== Information supplied

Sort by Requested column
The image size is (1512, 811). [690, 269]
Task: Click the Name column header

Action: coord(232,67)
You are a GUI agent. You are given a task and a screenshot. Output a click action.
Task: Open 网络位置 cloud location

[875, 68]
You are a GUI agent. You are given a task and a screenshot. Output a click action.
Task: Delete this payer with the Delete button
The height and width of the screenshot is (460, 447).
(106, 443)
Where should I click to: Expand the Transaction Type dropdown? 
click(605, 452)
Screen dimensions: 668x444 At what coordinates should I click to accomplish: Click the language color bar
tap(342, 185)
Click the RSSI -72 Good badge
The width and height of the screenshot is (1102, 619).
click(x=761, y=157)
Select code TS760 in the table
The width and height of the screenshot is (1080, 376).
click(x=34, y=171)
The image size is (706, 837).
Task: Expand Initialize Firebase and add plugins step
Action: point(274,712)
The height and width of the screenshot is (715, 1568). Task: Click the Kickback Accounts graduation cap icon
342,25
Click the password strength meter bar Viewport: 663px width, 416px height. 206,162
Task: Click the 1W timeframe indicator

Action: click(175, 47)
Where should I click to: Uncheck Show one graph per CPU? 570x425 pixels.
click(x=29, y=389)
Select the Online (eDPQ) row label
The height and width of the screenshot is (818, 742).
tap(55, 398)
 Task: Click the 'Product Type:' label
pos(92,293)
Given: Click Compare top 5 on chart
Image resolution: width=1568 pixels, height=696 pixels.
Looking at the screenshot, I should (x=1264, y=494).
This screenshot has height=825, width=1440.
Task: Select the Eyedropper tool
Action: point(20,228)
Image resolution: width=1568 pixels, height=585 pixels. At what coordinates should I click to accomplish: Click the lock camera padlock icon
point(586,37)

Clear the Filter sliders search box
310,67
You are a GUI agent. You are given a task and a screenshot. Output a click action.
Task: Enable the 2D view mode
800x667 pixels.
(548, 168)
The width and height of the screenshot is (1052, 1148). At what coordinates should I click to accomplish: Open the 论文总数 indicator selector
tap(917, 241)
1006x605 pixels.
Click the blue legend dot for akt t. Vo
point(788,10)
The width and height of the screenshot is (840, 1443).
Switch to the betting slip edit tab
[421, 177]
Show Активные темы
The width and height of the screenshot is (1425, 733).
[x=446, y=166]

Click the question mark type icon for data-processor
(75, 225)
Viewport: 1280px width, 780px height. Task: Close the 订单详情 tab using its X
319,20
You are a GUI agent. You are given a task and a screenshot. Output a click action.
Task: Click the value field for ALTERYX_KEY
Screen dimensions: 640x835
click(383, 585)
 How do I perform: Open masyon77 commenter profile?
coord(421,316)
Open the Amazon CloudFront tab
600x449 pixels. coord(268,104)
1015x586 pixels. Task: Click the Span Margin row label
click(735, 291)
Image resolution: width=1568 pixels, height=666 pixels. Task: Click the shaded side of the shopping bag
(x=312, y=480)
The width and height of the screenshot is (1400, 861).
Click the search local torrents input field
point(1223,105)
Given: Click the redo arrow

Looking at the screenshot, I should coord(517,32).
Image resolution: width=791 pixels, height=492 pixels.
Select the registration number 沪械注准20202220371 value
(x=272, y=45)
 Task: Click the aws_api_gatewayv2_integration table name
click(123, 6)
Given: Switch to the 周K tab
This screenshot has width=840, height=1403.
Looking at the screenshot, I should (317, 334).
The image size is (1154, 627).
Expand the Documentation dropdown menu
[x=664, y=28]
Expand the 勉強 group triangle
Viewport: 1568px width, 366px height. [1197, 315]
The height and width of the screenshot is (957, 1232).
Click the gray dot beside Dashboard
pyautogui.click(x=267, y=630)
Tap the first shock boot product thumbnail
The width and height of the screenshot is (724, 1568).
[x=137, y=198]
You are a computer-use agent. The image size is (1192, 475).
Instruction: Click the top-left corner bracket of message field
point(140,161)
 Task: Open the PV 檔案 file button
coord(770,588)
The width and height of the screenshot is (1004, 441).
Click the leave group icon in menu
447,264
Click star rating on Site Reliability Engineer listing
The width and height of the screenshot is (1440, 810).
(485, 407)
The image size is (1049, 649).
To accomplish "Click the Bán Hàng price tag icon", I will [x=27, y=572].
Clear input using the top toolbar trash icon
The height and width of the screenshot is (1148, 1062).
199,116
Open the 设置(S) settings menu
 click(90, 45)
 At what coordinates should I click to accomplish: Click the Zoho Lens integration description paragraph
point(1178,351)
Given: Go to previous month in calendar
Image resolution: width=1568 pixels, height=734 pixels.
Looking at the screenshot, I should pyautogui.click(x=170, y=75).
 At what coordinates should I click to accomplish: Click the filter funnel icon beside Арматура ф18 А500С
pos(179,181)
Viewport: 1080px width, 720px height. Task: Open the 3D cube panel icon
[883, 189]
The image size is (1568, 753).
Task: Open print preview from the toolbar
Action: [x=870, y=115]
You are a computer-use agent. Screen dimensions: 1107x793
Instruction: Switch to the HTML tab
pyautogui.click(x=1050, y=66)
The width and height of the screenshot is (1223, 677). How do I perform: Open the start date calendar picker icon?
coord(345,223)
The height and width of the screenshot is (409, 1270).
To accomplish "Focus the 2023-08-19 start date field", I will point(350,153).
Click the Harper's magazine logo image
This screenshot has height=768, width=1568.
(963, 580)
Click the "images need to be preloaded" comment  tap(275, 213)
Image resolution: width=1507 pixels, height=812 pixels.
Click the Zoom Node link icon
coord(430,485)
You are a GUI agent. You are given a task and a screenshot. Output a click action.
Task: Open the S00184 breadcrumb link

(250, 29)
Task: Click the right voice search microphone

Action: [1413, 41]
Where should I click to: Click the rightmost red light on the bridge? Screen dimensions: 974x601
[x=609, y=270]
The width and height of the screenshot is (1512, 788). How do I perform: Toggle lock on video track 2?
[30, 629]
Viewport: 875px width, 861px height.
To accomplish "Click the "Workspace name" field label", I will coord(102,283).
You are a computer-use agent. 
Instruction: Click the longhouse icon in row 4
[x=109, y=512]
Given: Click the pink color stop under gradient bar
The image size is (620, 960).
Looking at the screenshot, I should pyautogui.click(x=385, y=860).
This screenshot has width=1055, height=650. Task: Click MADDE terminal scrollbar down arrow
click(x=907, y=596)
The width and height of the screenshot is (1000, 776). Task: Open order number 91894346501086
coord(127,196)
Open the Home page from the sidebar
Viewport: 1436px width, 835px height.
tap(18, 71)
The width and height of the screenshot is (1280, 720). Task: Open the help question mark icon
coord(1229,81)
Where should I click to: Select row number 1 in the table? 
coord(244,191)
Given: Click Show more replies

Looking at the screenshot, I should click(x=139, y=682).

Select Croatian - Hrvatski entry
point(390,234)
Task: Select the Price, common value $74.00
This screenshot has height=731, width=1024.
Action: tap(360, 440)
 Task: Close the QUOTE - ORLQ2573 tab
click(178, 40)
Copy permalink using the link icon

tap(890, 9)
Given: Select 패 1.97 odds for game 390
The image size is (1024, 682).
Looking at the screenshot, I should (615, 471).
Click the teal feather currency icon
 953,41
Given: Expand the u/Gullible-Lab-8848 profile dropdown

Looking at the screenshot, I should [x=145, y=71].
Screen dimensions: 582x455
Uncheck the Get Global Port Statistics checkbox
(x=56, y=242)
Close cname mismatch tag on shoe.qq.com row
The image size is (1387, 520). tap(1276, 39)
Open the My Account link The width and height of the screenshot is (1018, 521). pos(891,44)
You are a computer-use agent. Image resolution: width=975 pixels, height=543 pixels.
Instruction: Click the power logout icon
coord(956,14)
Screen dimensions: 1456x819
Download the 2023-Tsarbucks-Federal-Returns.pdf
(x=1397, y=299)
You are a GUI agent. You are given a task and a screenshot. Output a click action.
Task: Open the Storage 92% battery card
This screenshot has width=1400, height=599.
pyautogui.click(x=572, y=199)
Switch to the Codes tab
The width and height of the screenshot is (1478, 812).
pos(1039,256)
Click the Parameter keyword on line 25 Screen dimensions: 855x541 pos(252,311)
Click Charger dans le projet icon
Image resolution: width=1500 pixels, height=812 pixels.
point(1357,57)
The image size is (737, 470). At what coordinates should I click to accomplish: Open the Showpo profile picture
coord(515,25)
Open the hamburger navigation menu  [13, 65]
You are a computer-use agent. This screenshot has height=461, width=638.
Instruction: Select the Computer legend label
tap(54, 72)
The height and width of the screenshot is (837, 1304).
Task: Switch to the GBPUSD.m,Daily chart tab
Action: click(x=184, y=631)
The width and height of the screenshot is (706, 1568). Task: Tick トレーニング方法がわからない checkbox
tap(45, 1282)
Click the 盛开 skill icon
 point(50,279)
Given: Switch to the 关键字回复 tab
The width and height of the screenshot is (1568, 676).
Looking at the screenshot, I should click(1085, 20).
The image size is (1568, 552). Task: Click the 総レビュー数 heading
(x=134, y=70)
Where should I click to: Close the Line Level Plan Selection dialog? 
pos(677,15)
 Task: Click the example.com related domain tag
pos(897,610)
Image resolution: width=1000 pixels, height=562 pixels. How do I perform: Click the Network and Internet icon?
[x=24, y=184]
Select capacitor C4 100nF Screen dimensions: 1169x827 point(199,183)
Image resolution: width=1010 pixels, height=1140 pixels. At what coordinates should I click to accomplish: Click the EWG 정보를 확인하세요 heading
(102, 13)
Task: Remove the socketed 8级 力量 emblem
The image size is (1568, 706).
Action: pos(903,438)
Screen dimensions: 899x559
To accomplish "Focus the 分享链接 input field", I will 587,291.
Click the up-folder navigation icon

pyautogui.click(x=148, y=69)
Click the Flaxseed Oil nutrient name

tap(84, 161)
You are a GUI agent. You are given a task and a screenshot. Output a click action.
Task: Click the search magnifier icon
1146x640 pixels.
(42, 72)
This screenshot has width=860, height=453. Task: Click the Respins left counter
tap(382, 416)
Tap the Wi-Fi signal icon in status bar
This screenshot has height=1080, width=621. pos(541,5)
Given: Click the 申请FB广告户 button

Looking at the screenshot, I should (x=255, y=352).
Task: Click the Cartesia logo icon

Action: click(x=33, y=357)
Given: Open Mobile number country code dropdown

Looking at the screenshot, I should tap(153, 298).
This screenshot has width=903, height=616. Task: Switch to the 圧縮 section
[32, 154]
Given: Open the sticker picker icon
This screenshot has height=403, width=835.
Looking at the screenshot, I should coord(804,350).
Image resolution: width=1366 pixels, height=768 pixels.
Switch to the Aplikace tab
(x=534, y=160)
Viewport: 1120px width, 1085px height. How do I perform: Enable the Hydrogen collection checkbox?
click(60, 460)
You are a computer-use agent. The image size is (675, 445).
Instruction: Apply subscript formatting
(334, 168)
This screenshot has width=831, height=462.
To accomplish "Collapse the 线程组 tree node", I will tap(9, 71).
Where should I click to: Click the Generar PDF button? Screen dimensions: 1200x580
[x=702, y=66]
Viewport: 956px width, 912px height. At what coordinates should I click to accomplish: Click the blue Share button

====

▶ [Aim of the exercise]: Your answer must consist solely of the lines above between the line holding "Given: Click Show more replies" and the line holding "Given: Select 패 1.97 odds for game 390", inclusive, copied exactly.

▶ [Written answer]:
Given: Click Show more replies

Looking at the screenshot, I should click(x=139, y=682).

Select Croatian - Hrvatski entry
point(390,234)
Task: Select the Price, common value $74.00
This screenshot has height=731, width=1024.
Action: tap(360, 440)
 Task: Close the QUOTE - ORLQ2573 tab
click(178, 40)
Copy permalink using the link icon

tap(890, 9)
Given: Select 패 1.97 odds for game 390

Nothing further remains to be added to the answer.